## What you have to do
Check each line of the entries below for the word "agent", and copy out the ones that have it.
(Beginning of Dataset content)
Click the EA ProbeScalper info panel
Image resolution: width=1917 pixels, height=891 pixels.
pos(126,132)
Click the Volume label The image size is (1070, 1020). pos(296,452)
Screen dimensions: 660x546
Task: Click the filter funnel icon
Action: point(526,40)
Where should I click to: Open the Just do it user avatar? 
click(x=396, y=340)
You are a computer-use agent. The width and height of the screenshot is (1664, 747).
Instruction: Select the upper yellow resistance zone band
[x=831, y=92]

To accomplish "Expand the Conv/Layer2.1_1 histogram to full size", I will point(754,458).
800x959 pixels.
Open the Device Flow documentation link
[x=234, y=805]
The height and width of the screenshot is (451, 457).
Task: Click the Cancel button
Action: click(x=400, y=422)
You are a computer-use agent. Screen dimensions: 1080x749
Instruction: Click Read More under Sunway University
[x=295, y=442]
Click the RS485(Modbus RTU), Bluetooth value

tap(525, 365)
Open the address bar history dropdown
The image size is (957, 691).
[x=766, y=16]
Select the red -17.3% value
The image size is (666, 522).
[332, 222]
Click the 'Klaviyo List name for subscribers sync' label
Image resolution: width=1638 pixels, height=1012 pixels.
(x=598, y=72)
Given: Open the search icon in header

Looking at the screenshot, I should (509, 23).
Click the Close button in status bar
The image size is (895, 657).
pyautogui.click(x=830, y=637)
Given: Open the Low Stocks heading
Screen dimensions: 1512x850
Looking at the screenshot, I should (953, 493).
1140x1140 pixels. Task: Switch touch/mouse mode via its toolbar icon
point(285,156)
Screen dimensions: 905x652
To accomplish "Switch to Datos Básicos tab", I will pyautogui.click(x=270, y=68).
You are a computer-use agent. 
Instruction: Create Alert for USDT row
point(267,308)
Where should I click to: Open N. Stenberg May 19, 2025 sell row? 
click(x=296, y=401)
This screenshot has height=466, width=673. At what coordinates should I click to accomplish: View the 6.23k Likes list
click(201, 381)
(End of Dataset content)
## Response to this task
You are a computer-use agent. The width and height of the screenshot is (1664, 747).
You are a computer-use agent. Screen dimensions: 1080x749
You are a computer-use agent. 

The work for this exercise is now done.